I have the following table:

                       Unemployed (Y=0)  Employed (Y=1)   Tot
Non Graduate (x = 0)      0.045            0.709          0.754
Graduate (x = 1)          0.005            0.241          0.246
Tot                       0.050            0.950          1

And I am asked for the E(Y), which is the expected value of Y. Is it merely 0.95?

Yes, for the total population. In general, for a discrete random variable X, the expected value E(X) = Σ (v × Pr(X=v)), summing over all possible values v for X. So for a r.v. Y that has a range {0,1}, we find an expected value E(Y) = (0 × Pr(Y=0)) + (1 × Pr(Y=1)) = Pr(Y=1).  --Lambiam^Talk 11:19, 20 September 2006 (UTC)[reply]
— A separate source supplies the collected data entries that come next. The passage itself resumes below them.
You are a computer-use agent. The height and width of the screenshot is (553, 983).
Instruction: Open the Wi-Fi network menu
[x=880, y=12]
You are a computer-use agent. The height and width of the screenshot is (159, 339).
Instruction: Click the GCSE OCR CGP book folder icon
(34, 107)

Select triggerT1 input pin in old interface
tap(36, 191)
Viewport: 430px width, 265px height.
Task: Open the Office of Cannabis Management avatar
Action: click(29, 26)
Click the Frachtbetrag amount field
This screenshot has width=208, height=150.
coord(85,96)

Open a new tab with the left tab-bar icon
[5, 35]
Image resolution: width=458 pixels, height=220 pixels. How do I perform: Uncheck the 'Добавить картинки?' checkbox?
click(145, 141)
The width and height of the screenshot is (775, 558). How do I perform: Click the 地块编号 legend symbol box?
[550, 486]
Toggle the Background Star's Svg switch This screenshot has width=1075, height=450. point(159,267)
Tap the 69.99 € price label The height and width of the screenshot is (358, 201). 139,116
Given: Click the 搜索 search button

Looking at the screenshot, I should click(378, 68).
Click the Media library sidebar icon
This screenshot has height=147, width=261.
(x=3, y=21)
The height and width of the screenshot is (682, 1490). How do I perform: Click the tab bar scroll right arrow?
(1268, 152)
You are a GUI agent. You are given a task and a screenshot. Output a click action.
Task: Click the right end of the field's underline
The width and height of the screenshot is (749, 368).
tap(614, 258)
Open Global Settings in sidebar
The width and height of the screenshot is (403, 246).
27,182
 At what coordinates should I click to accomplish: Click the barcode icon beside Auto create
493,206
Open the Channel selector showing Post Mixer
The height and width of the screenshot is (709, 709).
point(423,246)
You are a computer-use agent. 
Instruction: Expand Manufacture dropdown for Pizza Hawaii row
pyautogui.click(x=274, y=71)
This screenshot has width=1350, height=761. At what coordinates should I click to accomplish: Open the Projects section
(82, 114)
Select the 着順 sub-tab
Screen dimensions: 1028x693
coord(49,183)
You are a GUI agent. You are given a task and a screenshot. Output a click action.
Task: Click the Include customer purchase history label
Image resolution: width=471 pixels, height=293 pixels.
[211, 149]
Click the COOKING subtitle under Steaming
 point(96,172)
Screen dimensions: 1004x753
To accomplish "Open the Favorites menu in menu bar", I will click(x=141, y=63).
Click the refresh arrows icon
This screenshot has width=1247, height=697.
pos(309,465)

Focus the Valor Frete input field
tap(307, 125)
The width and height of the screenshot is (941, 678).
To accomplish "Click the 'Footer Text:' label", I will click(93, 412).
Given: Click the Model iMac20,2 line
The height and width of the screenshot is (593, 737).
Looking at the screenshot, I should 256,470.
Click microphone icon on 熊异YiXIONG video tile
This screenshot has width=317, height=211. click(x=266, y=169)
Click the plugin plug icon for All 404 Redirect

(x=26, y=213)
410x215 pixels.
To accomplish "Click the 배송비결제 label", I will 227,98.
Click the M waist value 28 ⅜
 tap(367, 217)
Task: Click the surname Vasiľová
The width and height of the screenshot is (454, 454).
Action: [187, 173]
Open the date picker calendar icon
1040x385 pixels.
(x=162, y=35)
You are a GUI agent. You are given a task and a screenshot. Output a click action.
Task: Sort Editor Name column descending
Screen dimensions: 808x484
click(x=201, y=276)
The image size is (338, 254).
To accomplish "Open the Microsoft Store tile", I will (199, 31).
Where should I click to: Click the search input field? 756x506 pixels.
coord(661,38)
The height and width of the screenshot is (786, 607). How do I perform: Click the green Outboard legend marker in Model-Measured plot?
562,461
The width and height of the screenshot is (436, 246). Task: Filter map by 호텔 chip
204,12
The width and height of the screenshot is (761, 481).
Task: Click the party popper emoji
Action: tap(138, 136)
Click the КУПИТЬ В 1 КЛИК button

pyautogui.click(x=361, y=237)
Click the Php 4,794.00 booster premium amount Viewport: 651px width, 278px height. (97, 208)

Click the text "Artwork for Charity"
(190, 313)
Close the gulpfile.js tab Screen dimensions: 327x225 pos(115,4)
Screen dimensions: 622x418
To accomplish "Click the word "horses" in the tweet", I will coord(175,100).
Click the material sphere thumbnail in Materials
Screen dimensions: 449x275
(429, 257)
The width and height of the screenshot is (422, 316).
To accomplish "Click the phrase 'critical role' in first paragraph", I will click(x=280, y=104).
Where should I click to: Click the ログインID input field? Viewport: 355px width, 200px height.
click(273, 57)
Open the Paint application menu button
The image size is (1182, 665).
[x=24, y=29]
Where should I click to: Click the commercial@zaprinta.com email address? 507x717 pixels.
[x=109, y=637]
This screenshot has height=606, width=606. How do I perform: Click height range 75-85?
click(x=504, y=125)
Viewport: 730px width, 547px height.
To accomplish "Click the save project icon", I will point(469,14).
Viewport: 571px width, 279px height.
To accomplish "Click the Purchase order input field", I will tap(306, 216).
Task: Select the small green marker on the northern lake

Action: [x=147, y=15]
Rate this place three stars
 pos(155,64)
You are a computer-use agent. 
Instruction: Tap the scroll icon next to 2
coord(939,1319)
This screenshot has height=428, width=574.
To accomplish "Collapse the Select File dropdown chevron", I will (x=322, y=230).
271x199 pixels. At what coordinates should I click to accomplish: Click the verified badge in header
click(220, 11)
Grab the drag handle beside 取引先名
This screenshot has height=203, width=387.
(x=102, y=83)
I'm trying to make a simple hot air balloon simulator of sorts (Actually, a Morrowind mod). I'd like to make it reasonably realistic. So, I need to find how hot the inside of the balloon is as a function of how long it has been being heated by a flame. I've already found an equation online for calculating the bouyant force, but that requires the temperature. If any physicsy types could help out I'd really appreciate it; even a rough approximation would be great. BungaDunga 00:31, 20 September 2006 (UTC)[reply]

Well, as a rough model I suppose you could work with the following ideas: depending on how strong you've got the fire going, say heat is going into the balloon at a constant rate ${\displaystyle k_{1}}$. Heat is also going out of the balloon at a rate proportional to the temperature difference between the air in the balloon and the surrounding air (Newton's law of cooling), and the temperature is roughly a linear function of the temperature, so essentially we have ${\displaystyle {\frac {dT}{dt}}=k_{1}+k_{2}(T-T_{surr})}$. You may have to vary ${\displaystyle T_{surr}}$ depending on the height, though. Confusing Manifestation 00:58, 20 September 2006 (UTC)[reply]

Here k₂ would be negative. --Lambiam^Talk 04:22, 20 September 2006 (UTC)[reply]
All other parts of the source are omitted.